D’intorno grida di giubilo per ogni tonfo.
Bersaglio libero balocco facile.
Sono solo fiocchi, confetti, ogive morbide
una scarica completa costa cinque o sei euro
e senza polvere tra le mani, basta un click.
(Ehi, ragazzo in tinta verde-oliva
più in là il poligono del tiro al piccione).
Giunsero di nuovo schiumanti di bava.
[Il congresso delle parole accartocciate
galà faraonico di artifici shock-
detti altresì giochi di prestigio.
Pelaràncio dal cilindro partorì un coniglio
il mondo vide, applaudì l’arcano
poi tra le dita una colomba bianca.
Illusione compiuta,tutti ai calici-
DomPerignon e pastarelle].
Giunsero indisturbati a colpire a mani basse.
Disturbati, non c’è querelle, visi viola
continuano a oliare armi per centrare meglio
carcasse, bovini nel recinto, vitelli da latte.

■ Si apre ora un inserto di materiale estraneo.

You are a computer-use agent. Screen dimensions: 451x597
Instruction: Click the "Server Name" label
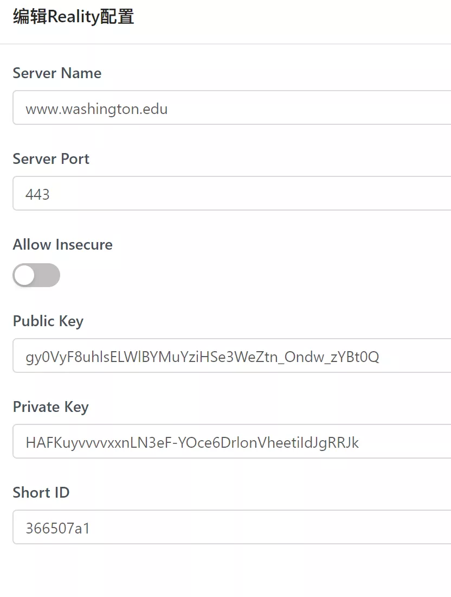57,73
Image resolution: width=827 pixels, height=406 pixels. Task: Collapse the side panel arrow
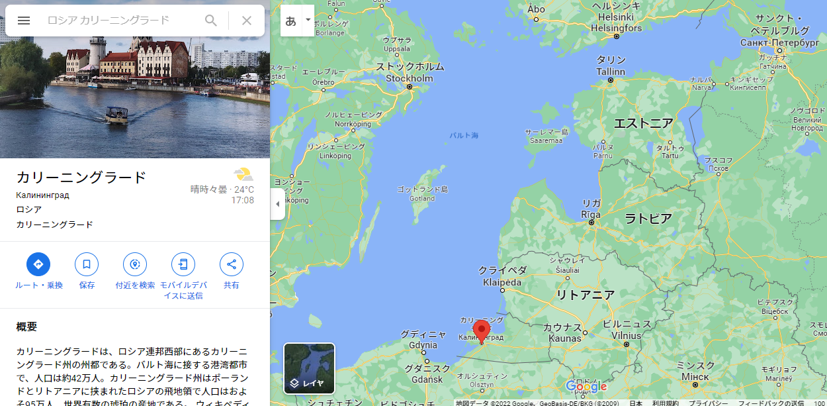[x=277, y=204]
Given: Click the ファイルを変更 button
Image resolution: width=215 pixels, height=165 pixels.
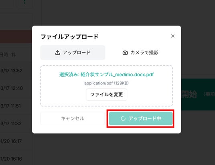Looking at the screenshot, I should tap(107, 95).
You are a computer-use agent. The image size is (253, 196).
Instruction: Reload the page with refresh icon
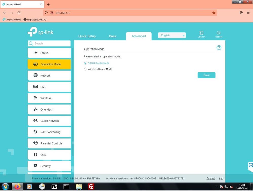(x=19, y=13)
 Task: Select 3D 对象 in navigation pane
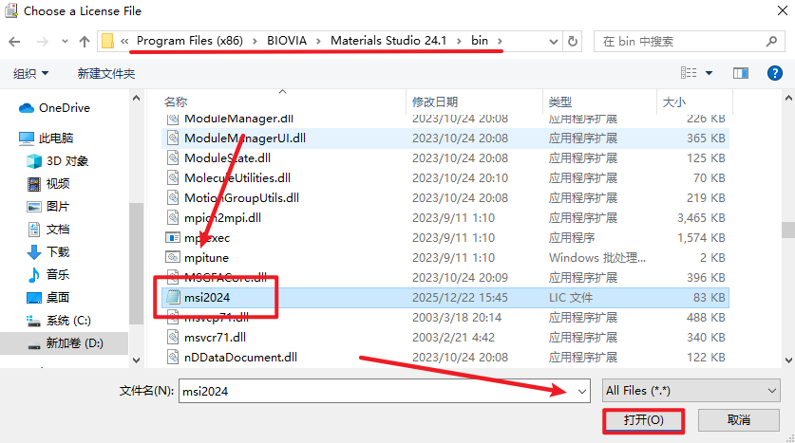tap(66, 160)
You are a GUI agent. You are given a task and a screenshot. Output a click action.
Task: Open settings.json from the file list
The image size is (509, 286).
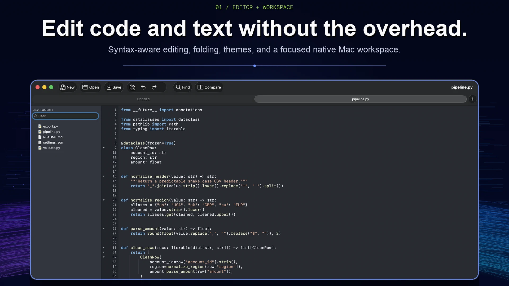[53, 142]
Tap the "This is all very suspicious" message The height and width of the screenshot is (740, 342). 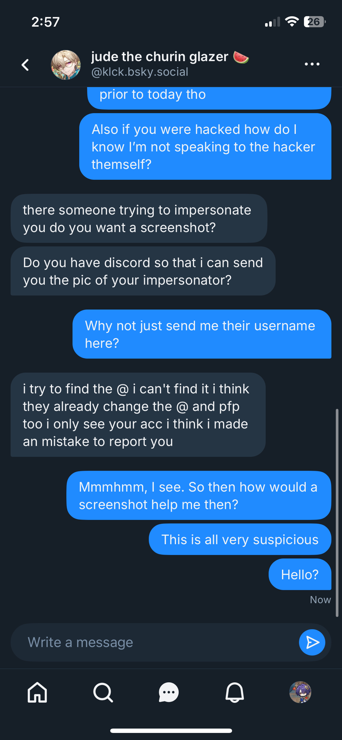coord(239,539)
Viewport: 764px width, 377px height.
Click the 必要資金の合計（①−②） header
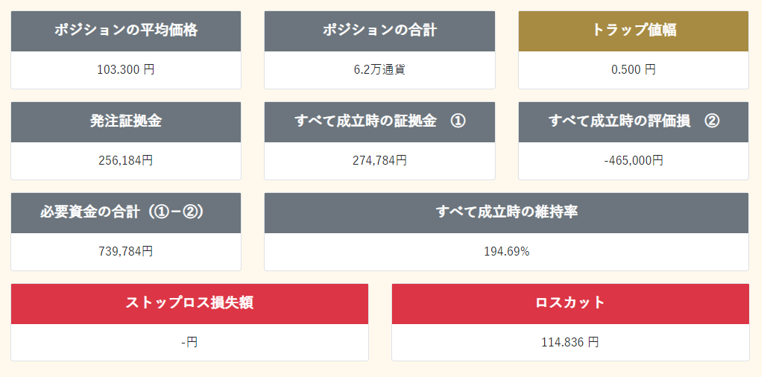126,212
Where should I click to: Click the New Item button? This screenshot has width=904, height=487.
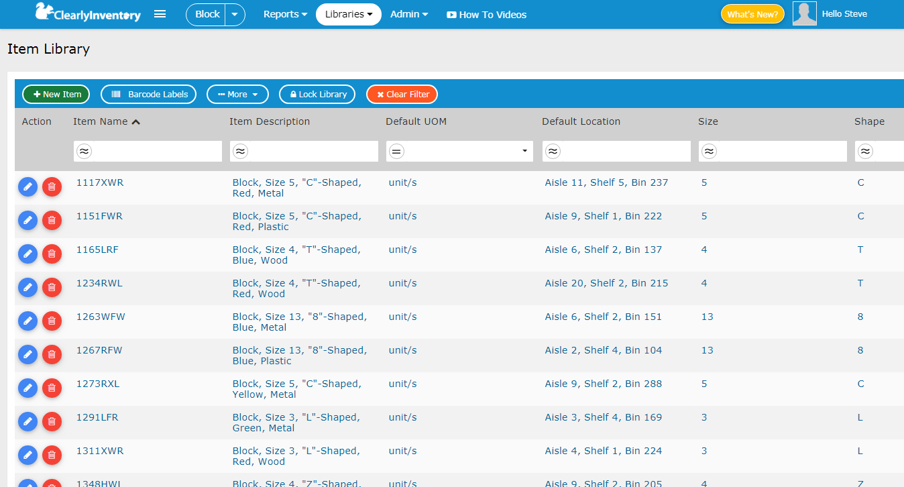56,94
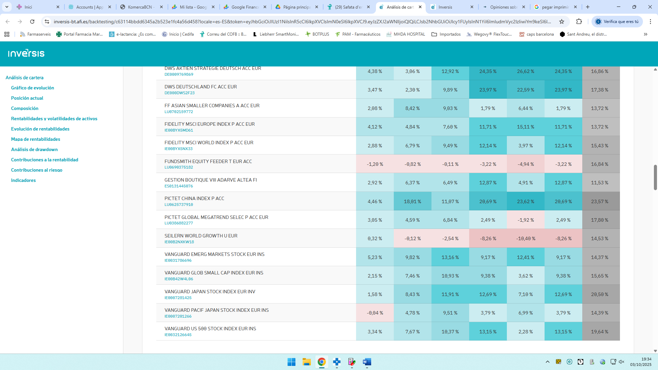Open Análisis de drawdown section
Viewport: 658px width, 370px height.
(34, 149)

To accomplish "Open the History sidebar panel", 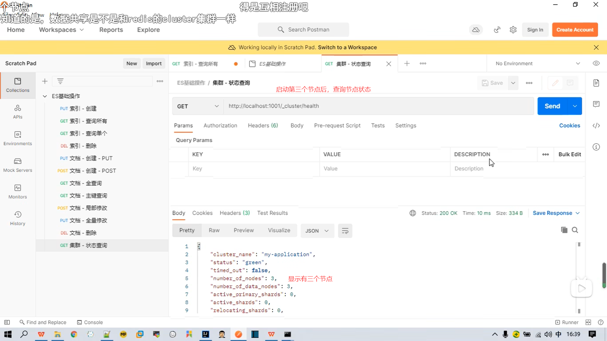I will click(x=18, y=218).
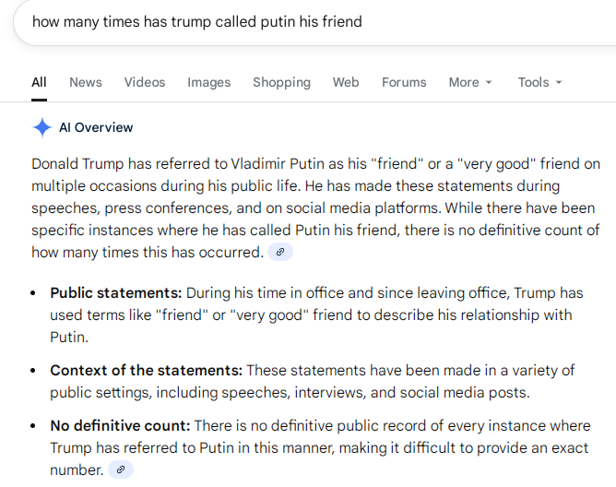Select the All results tab
This screenshot has height=487, width=616.
point(39,82)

Giunsero di nuovo, ladri di carne umana
quando ormai la vista dei voyeurs fluiva altrove.
Incantesimo o esorcismo?
“Venghino siori venghino” (anche i bambini)
da quella parte l’incantatore di serpenti
più in là mangiafuoco, di lato il pifferaio magico
– in fondo a destra la casa degli orrori -.
Giunsero dall’alto droni d’oro, innaffiatori
per consegnare rose di piombo.
Caddero di nuovo in tanti uno sull’altro
come buattine al lunapark.
“Venghino siori venghino”, presto è Natale.